彼の遺体を回収した、「掃除屋」アキのもとを訪れた際、アキに信念はあるかと問い、ないと聞くと、それなら少なくとも信念に基いたクソのような死に様とは無縁だからそれでいい、と意味深長な台詞を残していました。
本作では、その、殺された男・アヴィスとバージルとの関係と、バージルのマフィアに対する姿勢や、内に秘めた思いが明らかにされます。
このお話を読んでから、『FETTERS』を読み返すとたまらない気持ちになります。
あんな、涼しい顔(覆面で分かりませんが、きっとそう)の下に、こんな思いを抱えていたなんて、これが萌えずにいらりょうか。
ハジ先生によれば、主役はアキと、このバージルだそうで、今はアンドロイドのハルとイイ感じのアキが、黒髪ツリ目で細マッチョの萌えキャラバージルをいつか、組み伏せてはくれまいかと、期待は高まる一方です。

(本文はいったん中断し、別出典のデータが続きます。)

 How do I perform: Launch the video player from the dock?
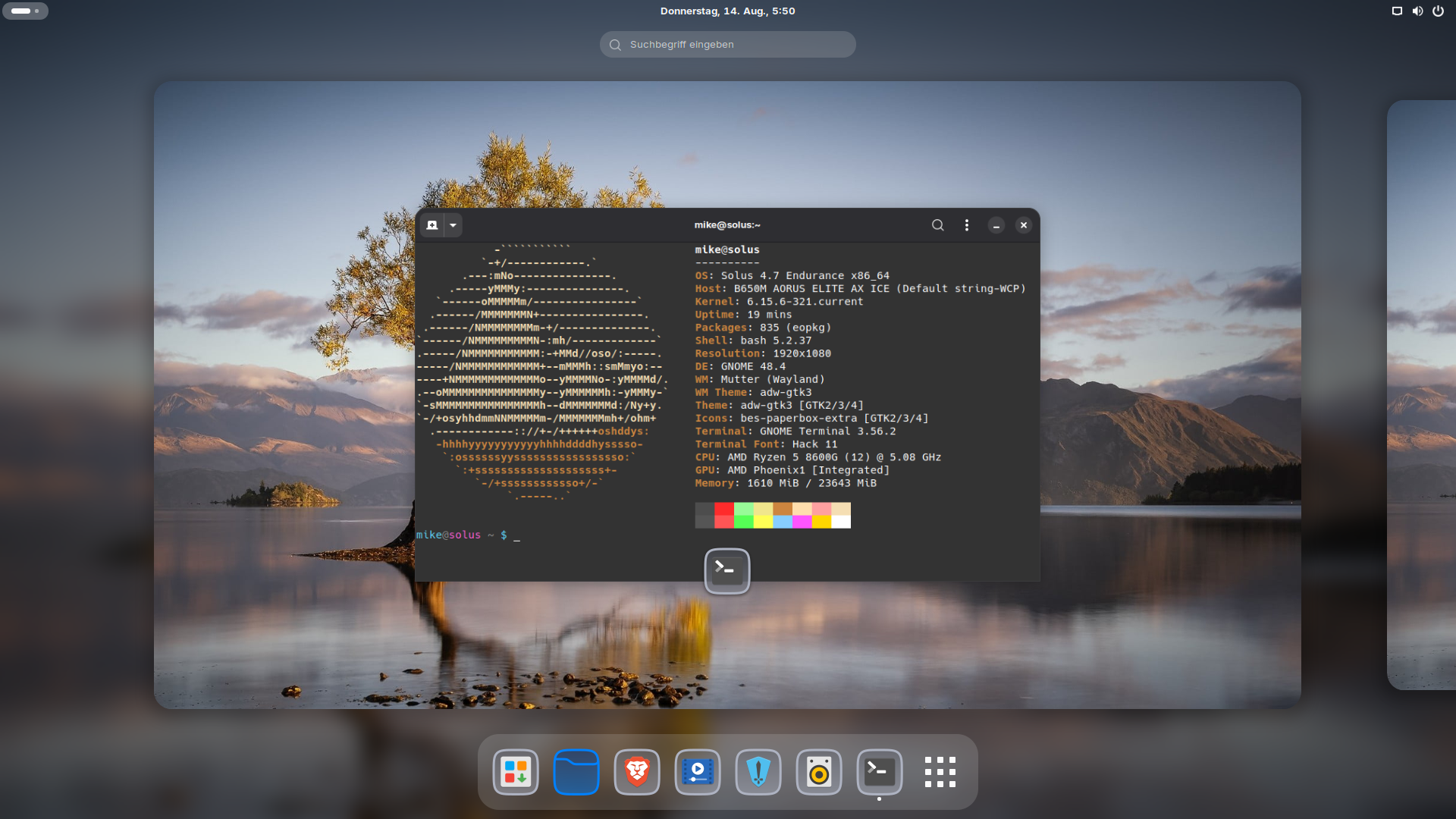point(698,772)
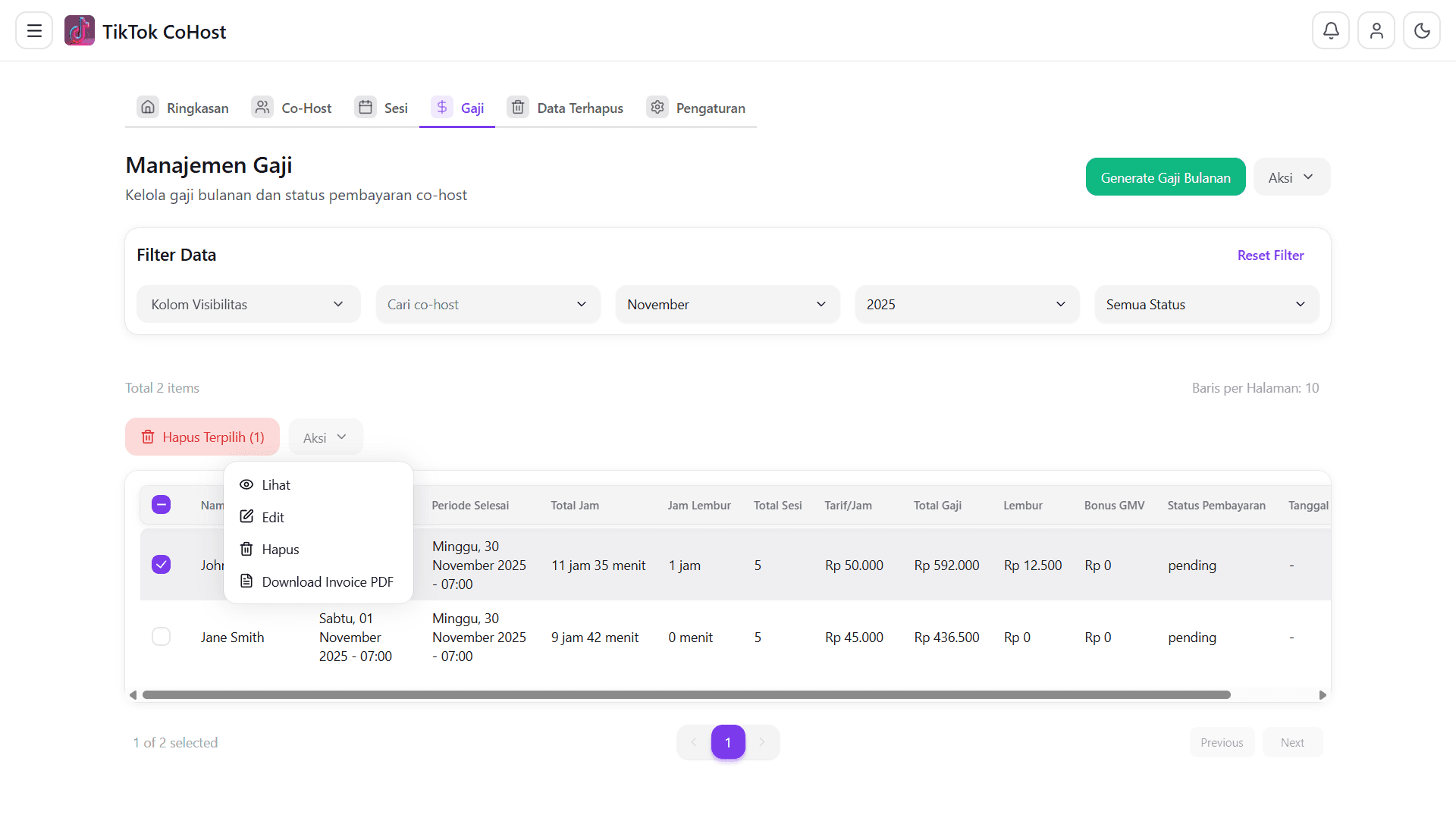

『FETTERS』でゴートに拷問された挙句銃殺された男。その一部始終を見ていたバージルだったけど、そのときに遺体を回収しにきたアキに言ったバージルのセリフの意味が、ここでようやくわかった。こんな少ないページ数で、二人の過去や関係性を説明的にではなく、物語として読者にわからせるこのテクニック!素晴らしい!そしてイーピンの紙袋なのに表情のあったバージルのほうが、晒した美形よりも好きだ。